_Materials provided:_
● ● ● ●
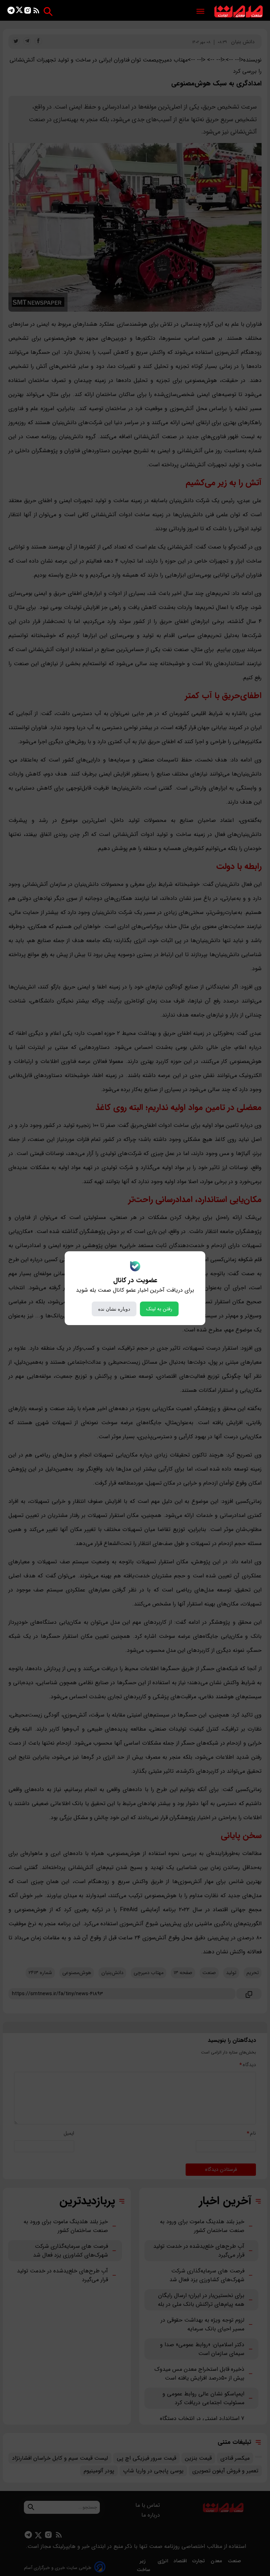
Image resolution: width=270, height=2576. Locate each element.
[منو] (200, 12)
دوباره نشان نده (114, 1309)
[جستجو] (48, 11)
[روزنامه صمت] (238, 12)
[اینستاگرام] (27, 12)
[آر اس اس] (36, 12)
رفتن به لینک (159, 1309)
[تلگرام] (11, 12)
● ● ● ●
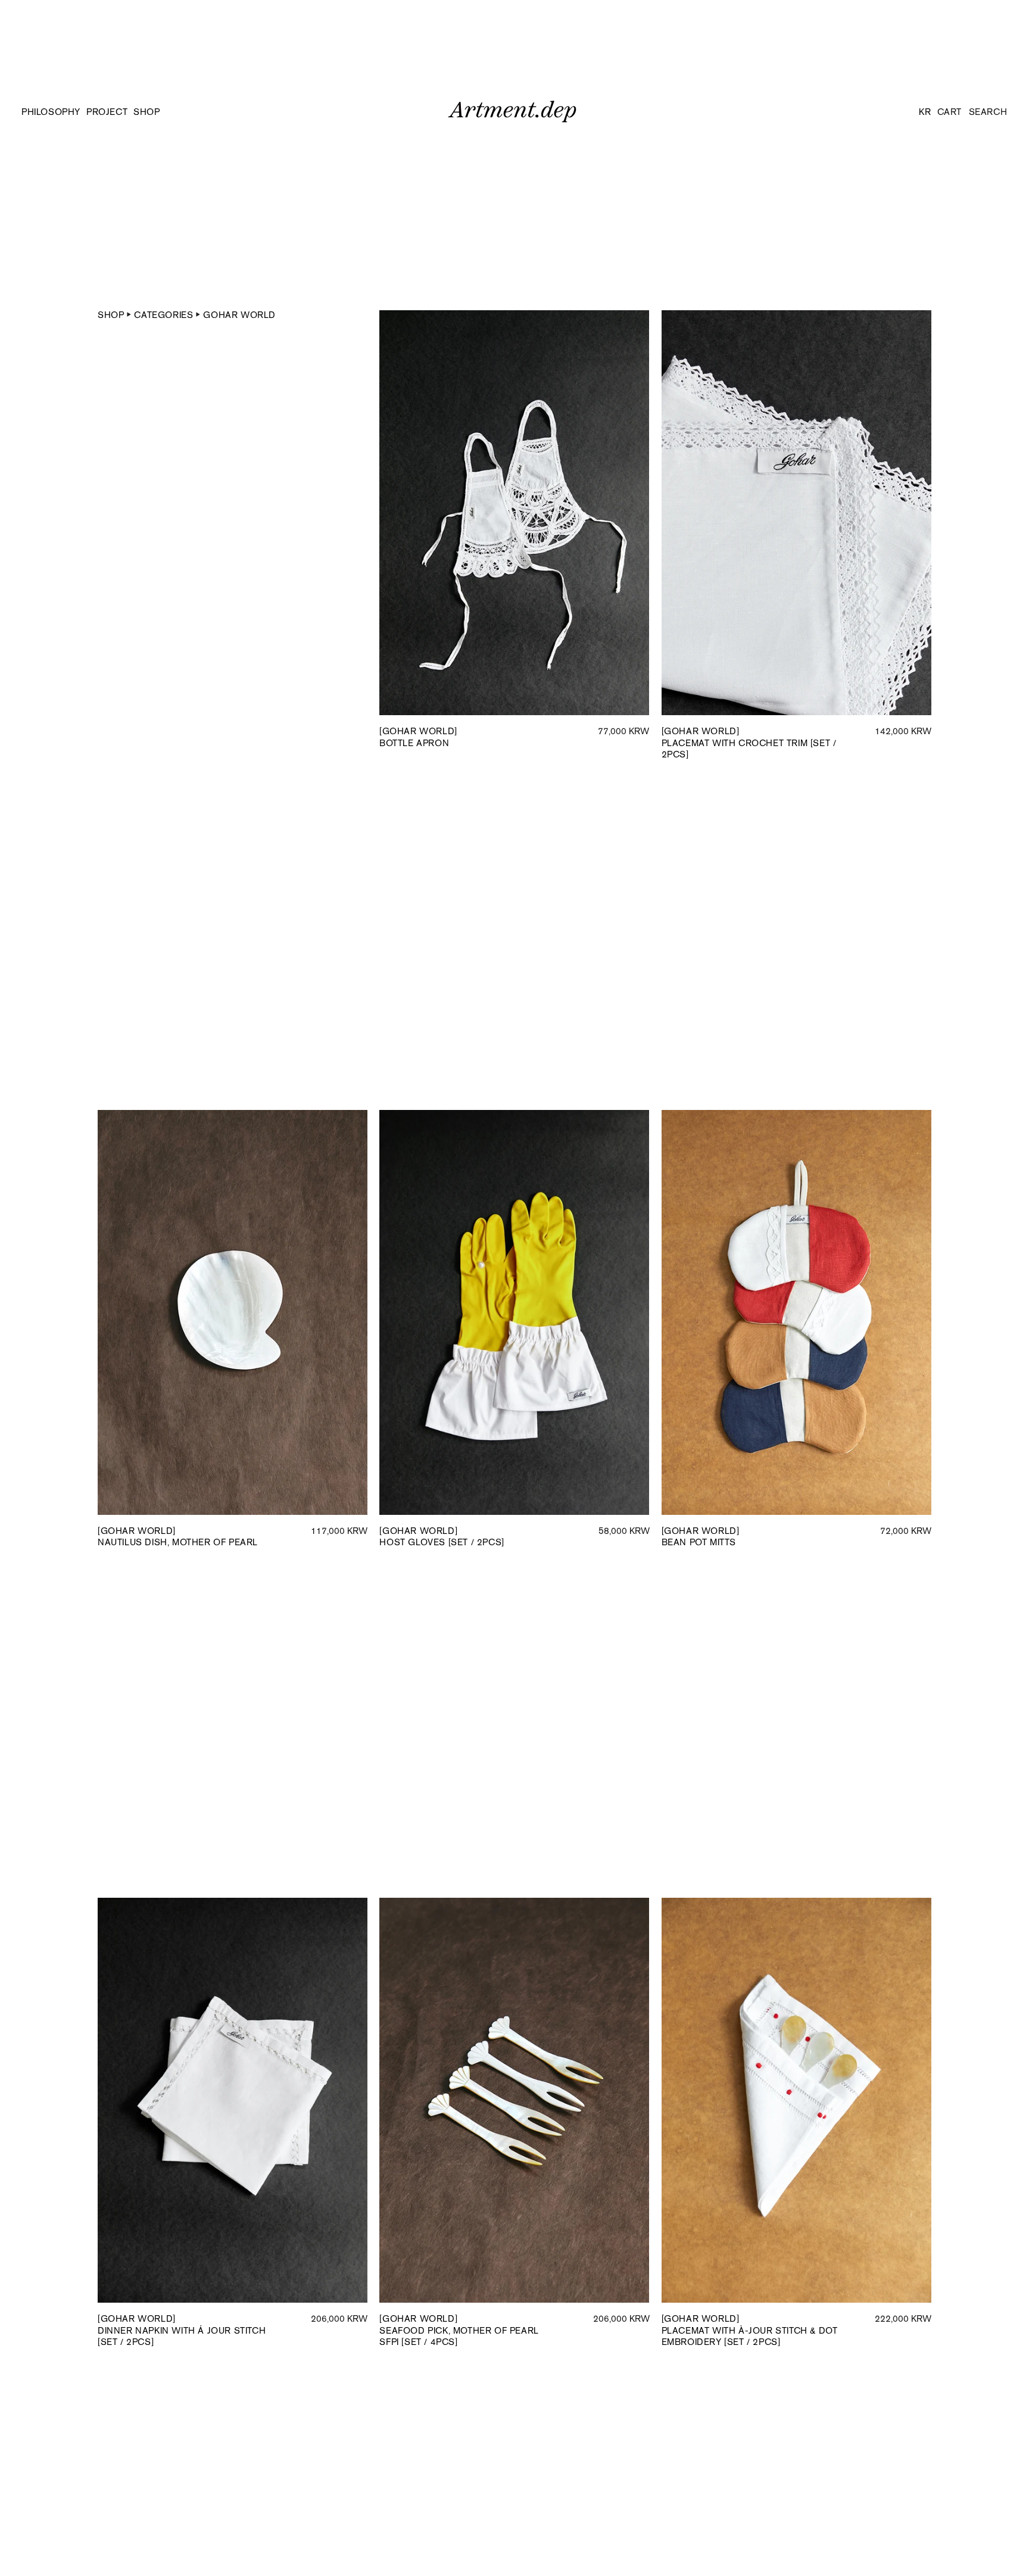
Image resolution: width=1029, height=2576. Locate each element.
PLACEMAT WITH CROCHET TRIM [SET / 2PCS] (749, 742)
● ● ● ●
_Task prompt:_
Working from the material above, retype exactly the lines from the one with "[جستجو] (48, 11)" through the one with "[تلگرام] (11, 12)", both included, and only those lines.

_Answer:_
[جستجو] (48, 11)
[روزنامه صمت] (238, 12)
[اینستاگرام] (27, 12)
[آر اس اس] (36, 12)
رفتن به لینک (159, 1309)
[تلگرام] (11, 12)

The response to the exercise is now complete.